Objectif de l'exercice ->
D'après le texte sur la poésie de M. van Dyke, à quelles pages faut-il demander la clef secrète de la personnalité d'un écrivain ?

Texte sélectionné ->
Cette œuvre, en apparence diverse et décousue, est, à la bien comprendre, unie par un même élément vital qui est la poésie. C’est à cette source de beauté que s’alimentent son éloquence forte, ferme, élargie d’images ; ses nouvelles d’un charme original et prenant ; ses livres d’ « essais » qui sont d’une poésie si personnelle et si vivante que ceux qui en lisent certaines pages comme : les Petites Rivières, la Magie des Bois, les Trois sortes de bruyère ou les Goélands, sentent que leur vision de ces choses recevra désormais un peu de l’empreinte de sa vision. Or, pour connaître réellement un écrivain à travers son œuvre, c’est non aux pages de raisonnement, mais aux pages de poésie qu’il faut demander la clef secrète de sa personnalité ; et les traits de sa race se reconnaîtront à ce qui est chez lui impulsif et non acquis. La poésie, qu’elle vivifie la prose, qu’elle s’exprime dans les arts, ou qu’elle se taise, cachée dans les âmes de silence, la poésie est bien réellement le plus intime de nous-même. Mouvemens indistincts et confus de notre imagination et de notre sensibilité qui échappent au contrôle de la volonté ; intuitions que l’intelligence ne dirige pas ; avertisseurs fragiles de la conscience sur lesquels la conscience n’a point de prise, ces gestes obscurs du rêve produisent la poésie ; et, à moins que toute expression ne soit chez nous artificielle, nulle voix ne peut être plus intérieure que la sienne.

Si M. van Dyke n’avait pas fait de vers, c’est donc par l’abondante poésie de ses nouvelles et de ses « essais » que j’aurais étudié sa manière de regarder au-dessus de la terre, son idéalisme. Mais du moment qu’il a écrit des vers, c’est à eux que je vais de préférence. Rythmée, la poésie multiplie ses puissances en paraissant les asservir ; et ce qu’il y a d’essentiel dans une œuvre poétique se rassemble et se condense en ces lignes mesurées.

Pour classer d’une manière générale la poésie de M. van Dyke parmi les manifestations diverses de cet art aux nombreux domaines, un vers de lui nous guidera. C’est une poésie si imprégnée de souffle humain que, dans l’atmosphère qu’elle crée, on voit soudain


Comme une étoile nouvellement apparue, se lever une âme.


Voilà quelle est la première apparence de son œuvre en vers. Ce n’est pas nécessairement celle de toute poésie : il suffit parfois pour nous ravir de faire chanter des syllabes musicales, et parfois aussi une voix subtile ou dolente, toute chargée de véhémence ou de sensibilité, échoit à cette tâche de nous révéler un être. Mais si, dans un chant harmonieux, à travers l’enchantement des rythmes et la grâce des formes, sans effort et sans bruit, soudain « une âme se lève, » alors nous ressentons l’émotion d’une rencontre mystérieuse entre cet être et nous, et pour toujours nous fondons avec lui une invisible et sereine amitié.

Lignes enregistrées ->
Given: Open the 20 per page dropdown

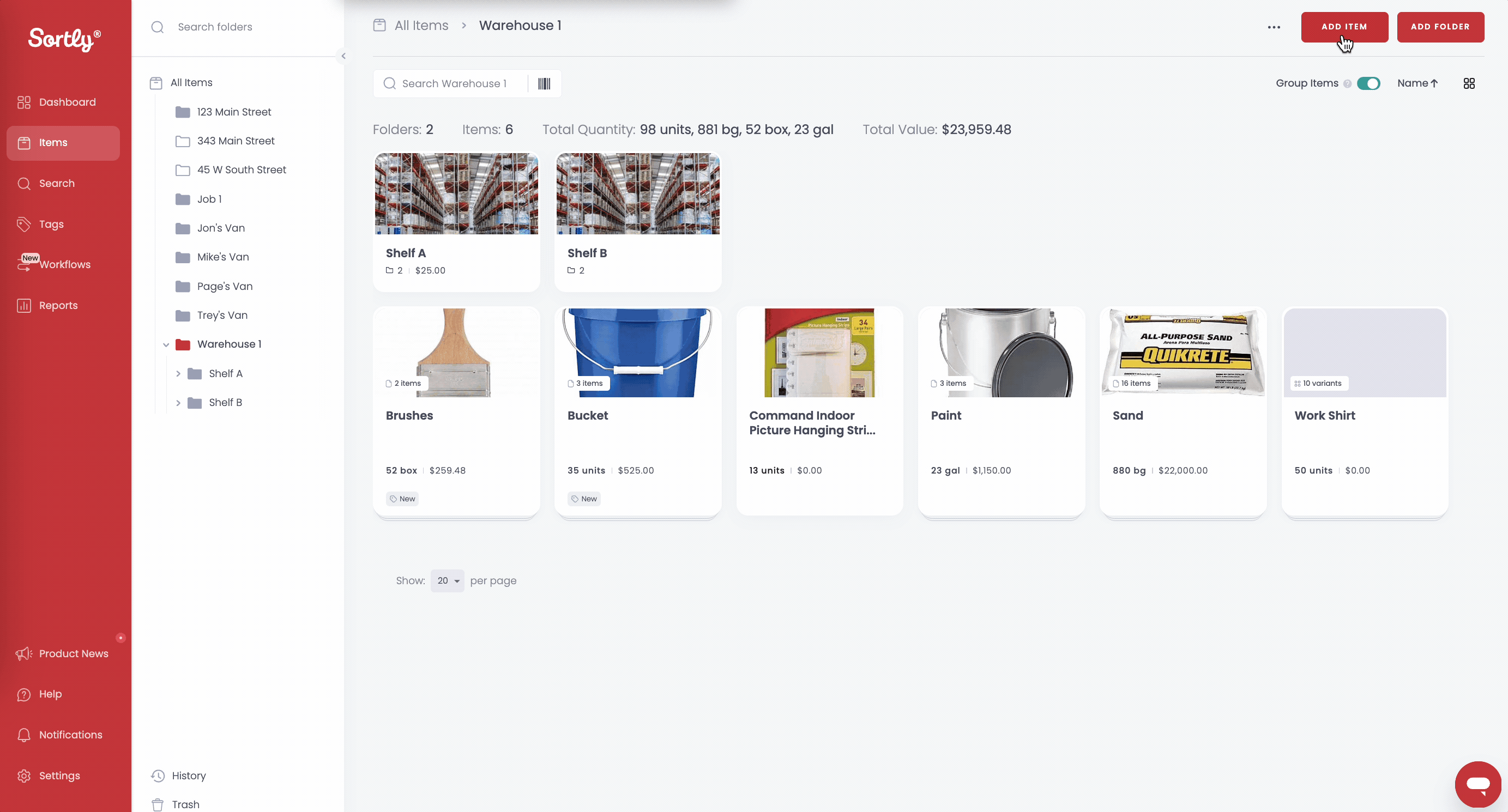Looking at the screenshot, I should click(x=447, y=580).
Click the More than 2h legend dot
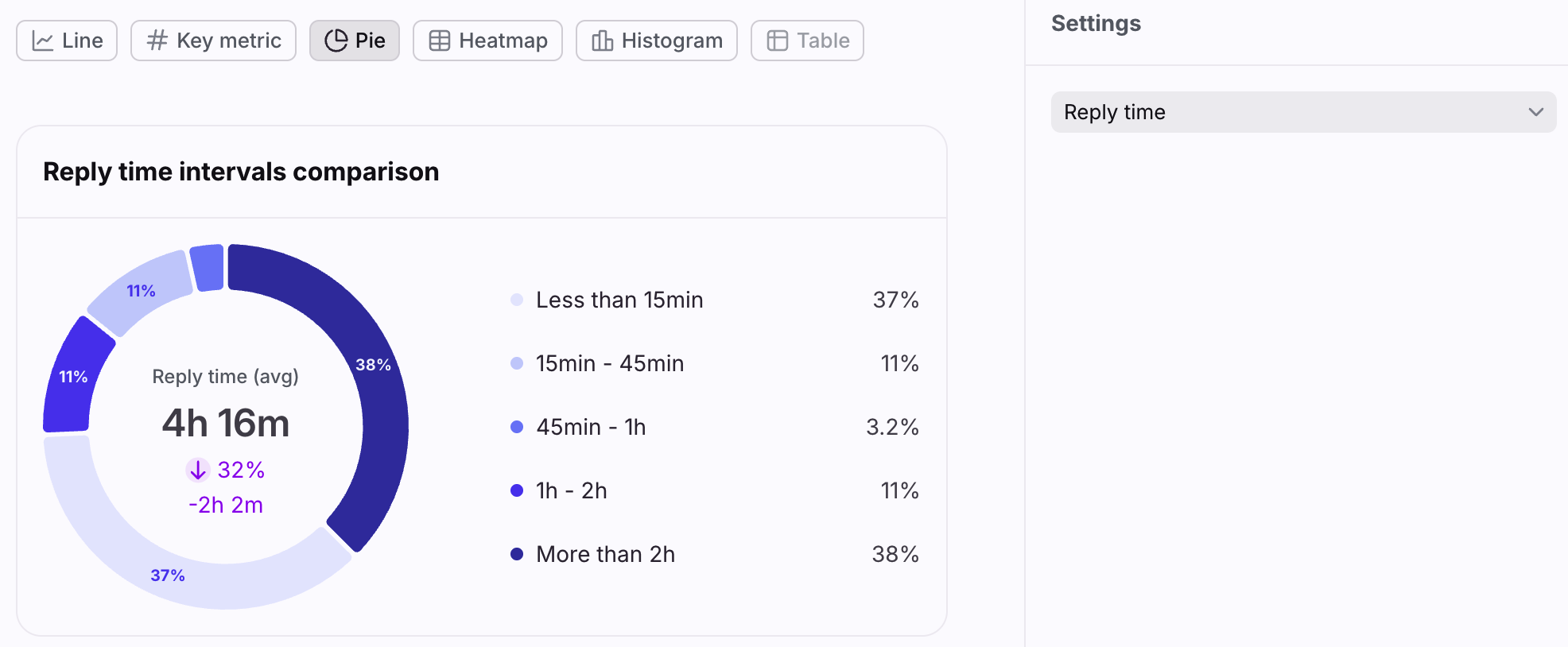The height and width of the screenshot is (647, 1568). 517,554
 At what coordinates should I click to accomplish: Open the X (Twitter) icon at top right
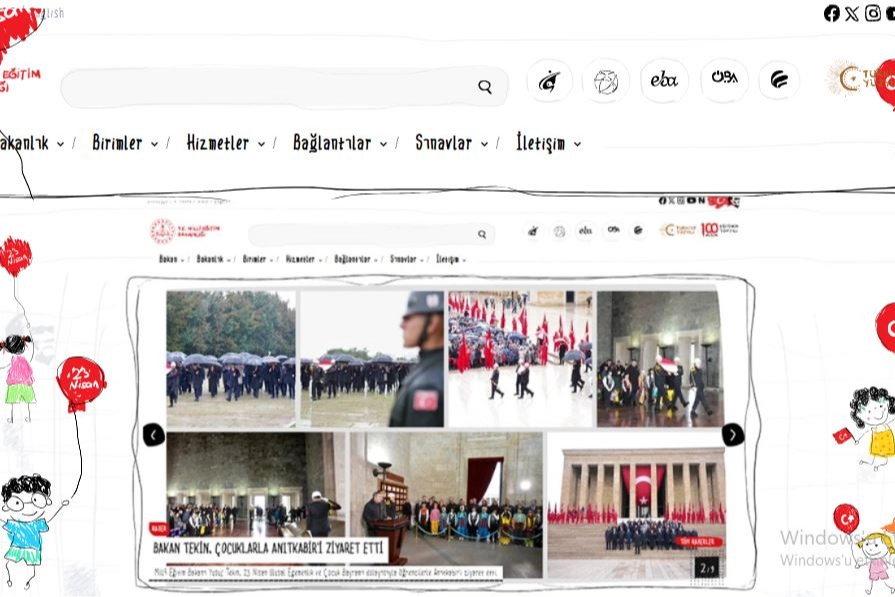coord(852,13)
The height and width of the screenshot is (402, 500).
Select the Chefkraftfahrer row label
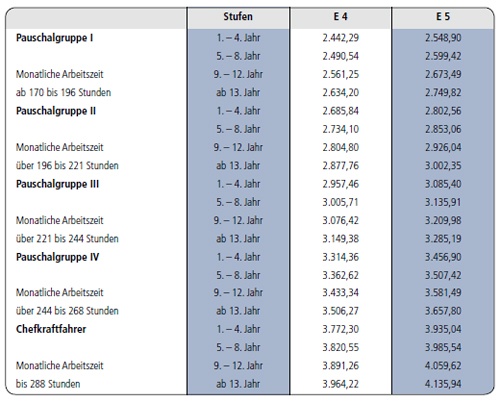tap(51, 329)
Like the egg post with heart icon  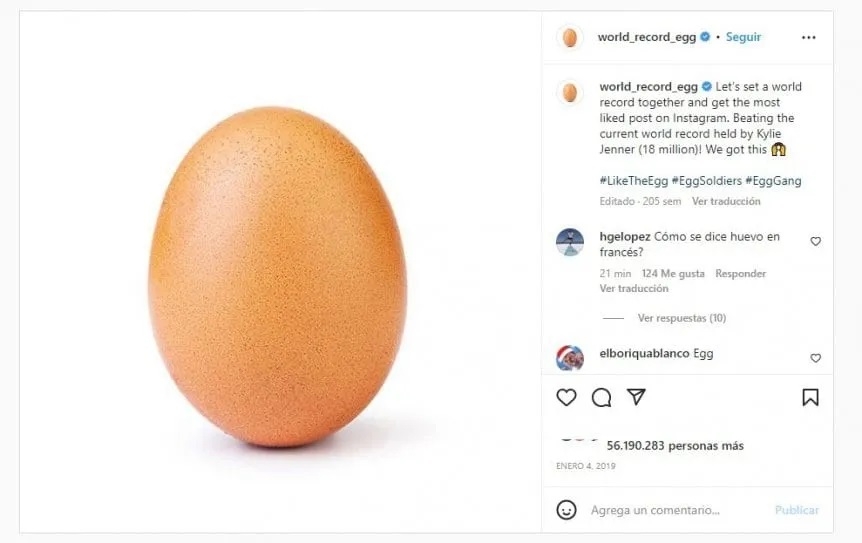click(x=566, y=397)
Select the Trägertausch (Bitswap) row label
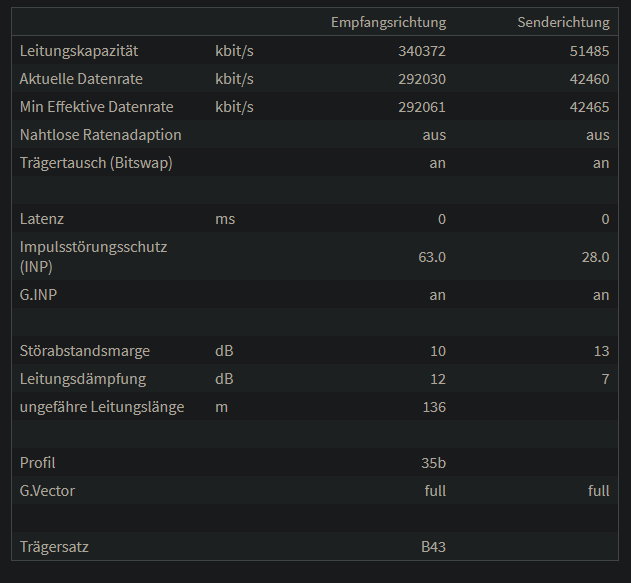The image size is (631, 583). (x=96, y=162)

Réponse ci-dessous ->
Aux pages de poésie, et non aux pages de raisonnement.